───── EXTRACT TO READ ─────
The Verdict: Recommended

Short Story Spotlight: “Twelve Seconds”

The Story: Tina Gower, “Twelve Seconds”, Writers of the Future 2013 (read in this year’s Campbellian anthology, which is free until Hugo voting closes)

Like “Touch of Tides,” this is a short story that I need to go on at length about in order to explain why it’s cool. It’s a clever subversion of the cure decision story, though one doesn’t find that out until a good ways in.

(Yes, there are going to be moderate spoilers here; I can’t figure out how to avoid it. I will try to avoid spoiling the ending.)

Before I read “Twelve Seconds,” I didn’t think the cure decision story could be subverted. Whether or not the protagonist decides to be cured, a cure decision story still revolves around handwringing over whether or not autistic people should be allowed to exist. How do you subvert all the problems with that, short of avoiding it altogether?

“Twelve Seconds” has an autistic protagonist, an older man named Howard working at a police station, who is conflicted about his autism sometimes wishes he could be NT. Meanwhile, some doctors elsewhere in the storyworld are working on a cure for autism which will soon be available.

However, the story does not revolve around Howard deciding whether or not to be cured. The cure isn’t even mentioned until partway through the story, when Howard is already working on some apparently-unrelated problems; so when someone mentions it to him, he brushes them off and goes back to what he was doing. Even though Howard fits the “typical cure decision story protagonist” profile, he does not find the idea of a cure interesting, and does not spend nearly as much time thinking about it as the NTs in his life seem to think.
This in itself is an important subversion, but there is more.

The cure doctors do, of course, become relevant to the plot – but not in the usual way. Howard’s main problem, throughout the story, is to investigate a problem with some of the data he has received in his job at the police station. The more Howard finds out about this problem, the more closely these doctors appear to be embroiled in it. They’re relevant, not because Howard is autistic and needs them, but because they’re part of the plot.

The cure in question doesn’t only work for autism. It involves radical neurological rewriting, so it is also touted as a cure for several other conditions – including PTSD. It is a traumatized co-worker, not Howard, who is most interested in these doctors and in being cured. (Which is understandable to me; I’m fairly sure that, unlike autism, most people with PTSD would like to be cured.)
───── RECORD SET ─────
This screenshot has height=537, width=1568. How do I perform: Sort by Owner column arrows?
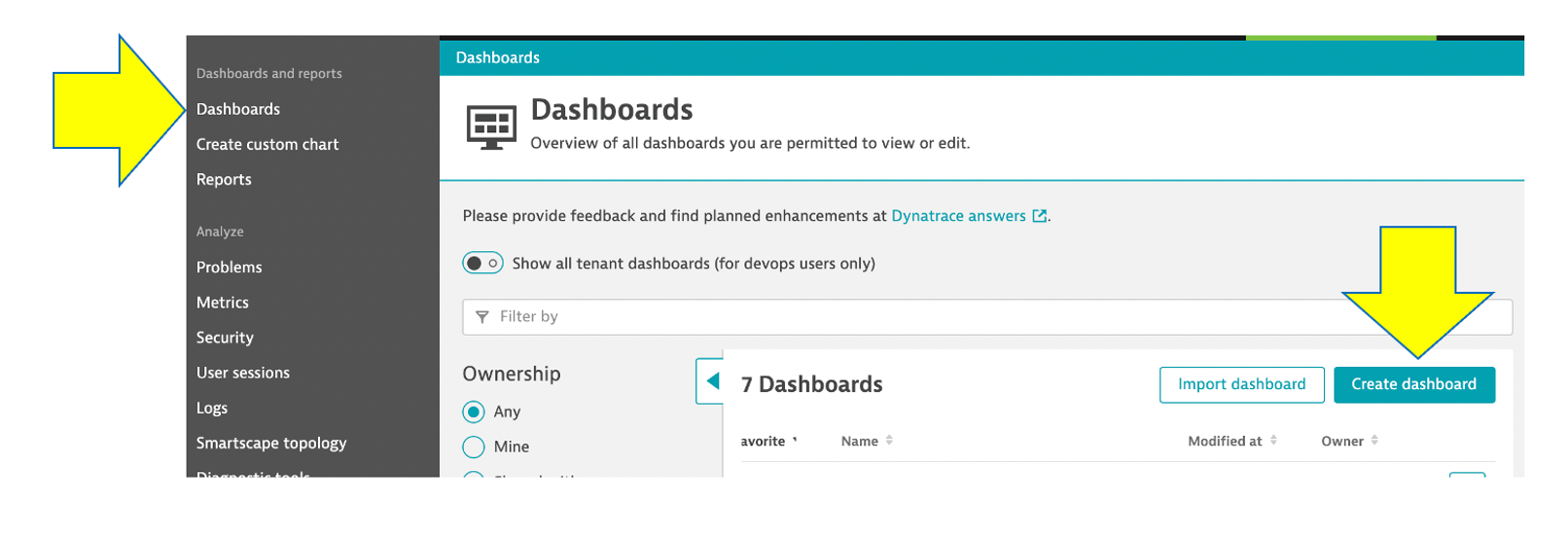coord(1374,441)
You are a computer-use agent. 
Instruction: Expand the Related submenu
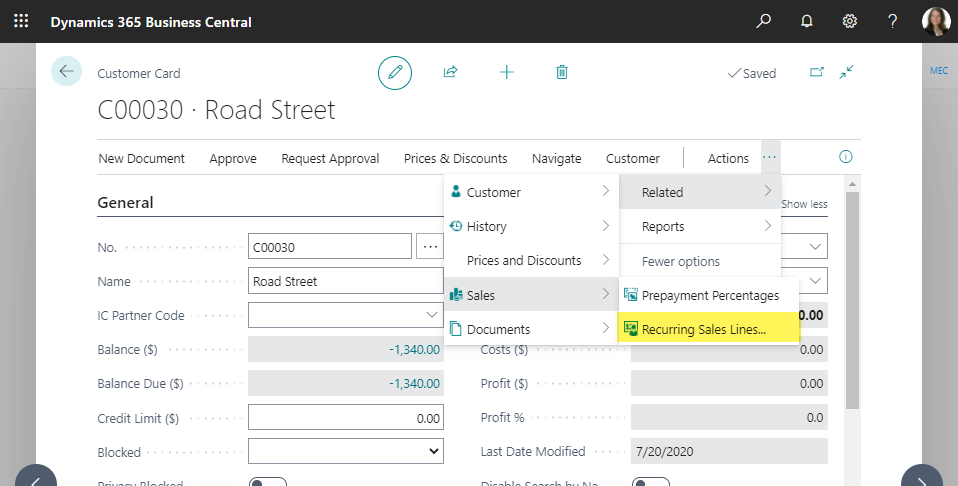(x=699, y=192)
─────
◆ **PROBLEM DESCRIPTION**
How would the review of "Twelve Seconds" above go on after its last sentence? Continue it from there.

◆ **EXPECTED ANSWER**
Also, the cure technology is situated within a larger landscape of interventions available to people like Howard. These interventions have benefits and drawbacks, just as therapies for autistic people can have benefits and drawbacks in real life. Howard, for example, uses Augmented Reality goggles to mediate his sensory input. These goggles help with overload and prevent meltdowns, but they also provide intrusive commentary on Howard’s actions, shaming him for harmless behaviours which happen not to be what NTs expect, and they dampen the pattern-matching abilities which make Howard so good at his job in the first place. Moreover, Howard’s use of the goggles is sometimes coerced; wearing them in certain situations, for instance, is a condition of his employment.

Gower is not Meda Kahn, and her story is not polemic. She does not spell out how the problems with Howard’s goggles relate to ableism and social power. However, she shows the problems quite clearly, shows us how Howard’s insecurities develop around them, and allows us to draw our own conclusions. The result is a story which is sometimes uncomfortable to read, especially when one doesn’t know if it will turn out all right in the end, but worth reading.

And I said I wouldn’t spoil the ending, but just so we’re clear: in the end, Howard is not cured. The doctors with the cures are very definitely not good guys, and they don’t win. And the brief characterization given to the doctors, though they do not get much direct screen time, will have many autistic readers wincing and nodding in recognition.